OBJECTIVE: To use a candidate gene approach for the identification of genetic markers that are significantly linked to and associated with ankylosing spondylitis (AS). METHODS: We searched for novel polymorphisms in the ANKH gene (human homolog of the murine progressive ankylosis gene) and genotyped 2 polymorphic sites, one in the 5'-noncoding region and the other in the promoter region of ANKH, using DNA from affected (n = 273) and unaffected (n = 112) individuals from 124 AS families. We used these ANKH and other nearby polymorphisms to perform linkage and family-based association analyses.
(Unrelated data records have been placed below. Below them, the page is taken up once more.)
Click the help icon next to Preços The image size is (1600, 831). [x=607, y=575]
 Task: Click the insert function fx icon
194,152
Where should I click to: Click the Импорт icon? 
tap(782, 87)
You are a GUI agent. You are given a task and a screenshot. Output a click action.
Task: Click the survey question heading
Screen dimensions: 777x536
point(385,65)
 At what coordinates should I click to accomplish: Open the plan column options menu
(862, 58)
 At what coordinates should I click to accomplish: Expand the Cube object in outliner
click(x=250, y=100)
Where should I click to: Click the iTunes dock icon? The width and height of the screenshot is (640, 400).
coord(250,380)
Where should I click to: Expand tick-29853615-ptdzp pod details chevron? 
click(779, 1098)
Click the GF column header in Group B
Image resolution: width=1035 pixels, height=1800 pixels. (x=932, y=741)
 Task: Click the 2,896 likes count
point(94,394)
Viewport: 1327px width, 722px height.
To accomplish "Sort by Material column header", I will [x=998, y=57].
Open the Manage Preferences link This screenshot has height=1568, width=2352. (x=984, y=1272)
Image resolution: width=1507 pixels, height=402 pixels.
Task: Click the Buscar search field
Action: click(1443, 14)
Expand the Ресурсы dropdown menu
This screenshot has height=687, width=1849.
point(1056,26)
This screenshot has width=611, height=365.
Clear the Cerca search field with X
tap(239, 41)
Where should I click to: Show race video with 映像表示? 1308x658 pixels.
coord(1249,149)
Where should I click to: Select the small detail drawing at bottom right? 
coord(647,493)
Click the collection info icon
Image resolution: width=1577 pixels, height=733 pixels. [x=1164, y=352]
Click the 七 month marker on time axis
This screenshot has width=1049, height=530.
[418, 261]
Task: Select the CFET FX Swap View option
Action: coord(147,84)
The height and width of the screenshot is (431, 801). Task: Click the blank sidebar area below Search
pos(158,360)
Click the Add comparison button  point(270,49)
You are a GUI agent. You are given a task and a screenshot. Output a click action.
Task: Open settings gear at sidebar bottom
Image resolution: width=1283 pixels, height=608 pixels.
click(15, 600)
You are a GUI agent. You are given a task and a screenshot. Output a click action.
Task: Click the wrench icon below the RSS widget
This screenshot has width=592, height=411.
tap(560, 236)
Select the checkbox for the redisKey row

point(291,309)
RESULTS: We identified 2 novel polymorphic sites: one in the 5'-noncoding region of ANKH involving 1-2 copies of an 8-bp repeat (denoted as ANKH-OR), and the other in the promoter region involving different copy numbers of a triplet repeat (denoted as ANKH-TR). ANKH-OR and ANKH-TR were in complete linkage disequilibrium. Five markers (D5S1953, ANKH-TR, ANKH-OR, D5S1954, and D5S1963) were used for both the linkage and association analyses. Multipoint linkage analysis of 124 AS families showed a modest level of significance (nonparametric linkage score 2.15; P = 0.015) at the ANKH region. The contribution of ANKH to AS susceptibility (lambda(s)) was 1.9. A family-based association study on the same AS families revealed that both ANKH-OR allele 1 and ANKH-TR allele 7 were significantly associated with disease, assuming an additive model (for ANKH-OR allele 1, P = 0.03; for ANKH-TR allele 7, P = 0.04). CONCLUSION: Our results indicate that ANKH-OR and ANKH-TR are novel genetic markers that are significantly associated with AS.